Information shown =
= = = =
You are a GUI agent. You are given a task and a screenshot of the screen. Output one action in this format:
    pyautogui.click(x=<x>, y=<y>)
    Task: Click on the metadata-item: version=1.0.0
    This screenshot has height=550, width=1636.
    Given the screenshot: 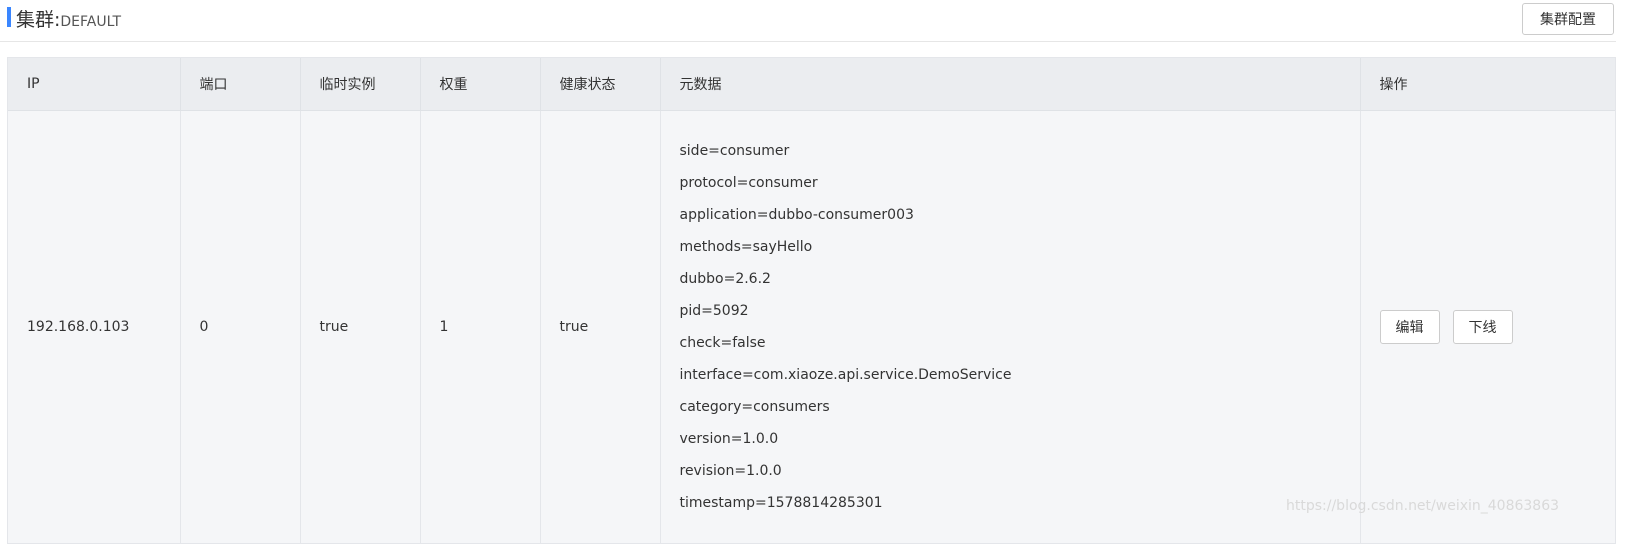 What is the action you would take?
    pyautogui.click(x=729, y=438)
= = = =
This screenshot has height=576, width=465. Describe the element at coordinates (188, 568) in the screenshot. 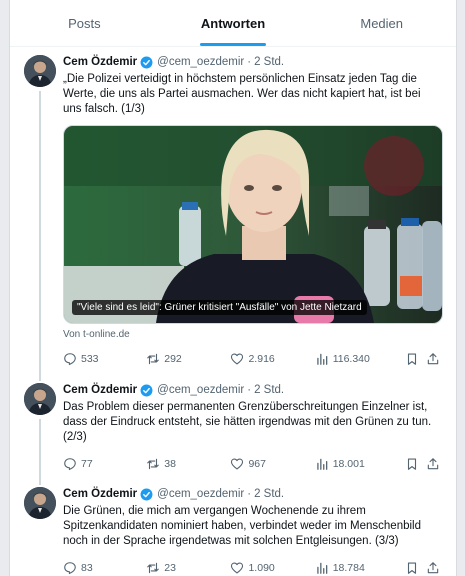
= = = =
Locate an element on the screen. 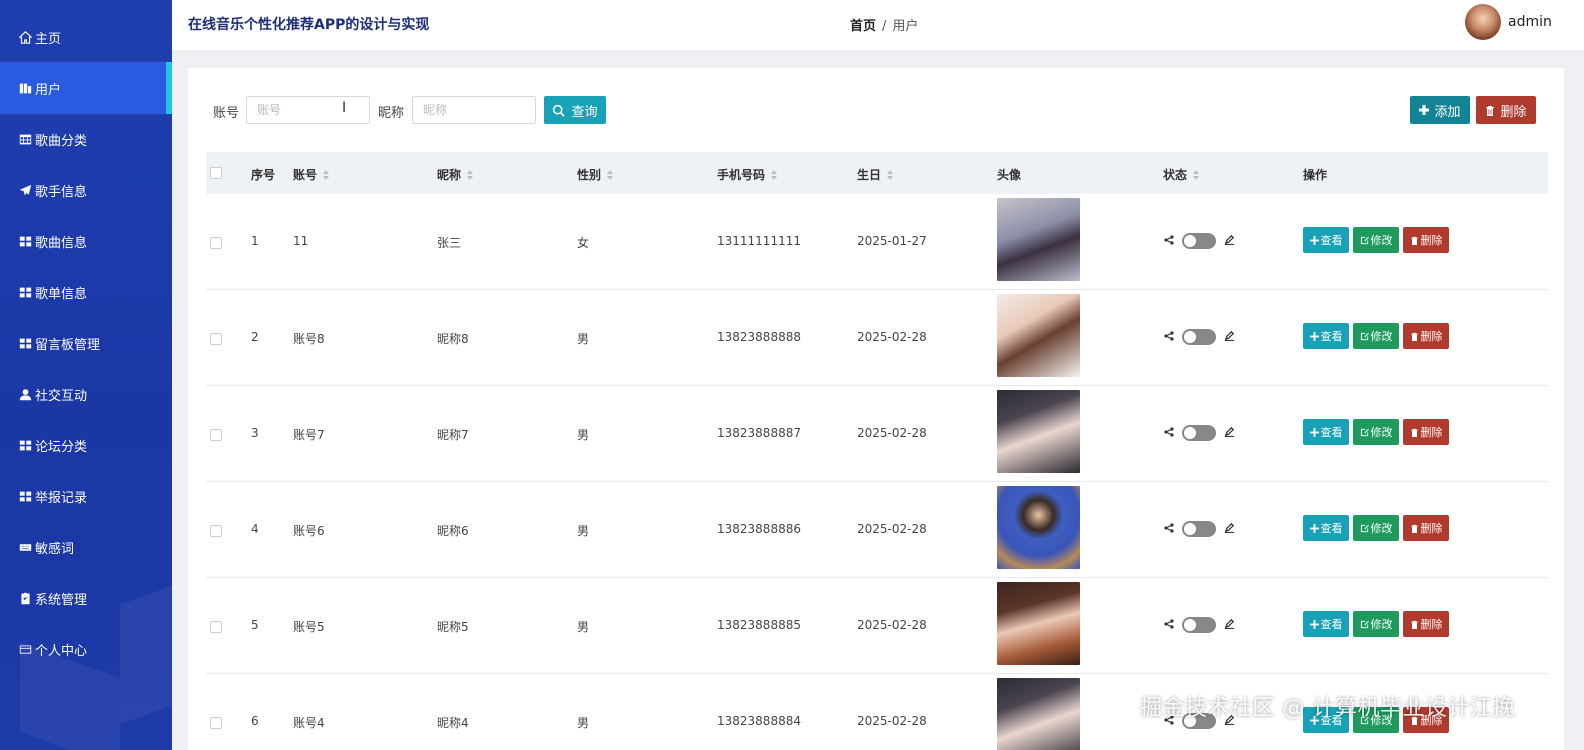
= = = =
What you should do =
Please render everything from the line containing "You are a GUI" down to the line containing "This screenshot has height=550, width=1636.", both included, as a numbered list, leaving out any blank lines.

Solved problem =
1. You are a GUI agent. You are given a task and a screenshot of the screen. Output one action in this format:
2.     pyautogui.click(x=<x>, y=<y>)
3.     Task: Click on the metadata-item: version=1.0.0
4.     This screenshot has height=550, width=1636.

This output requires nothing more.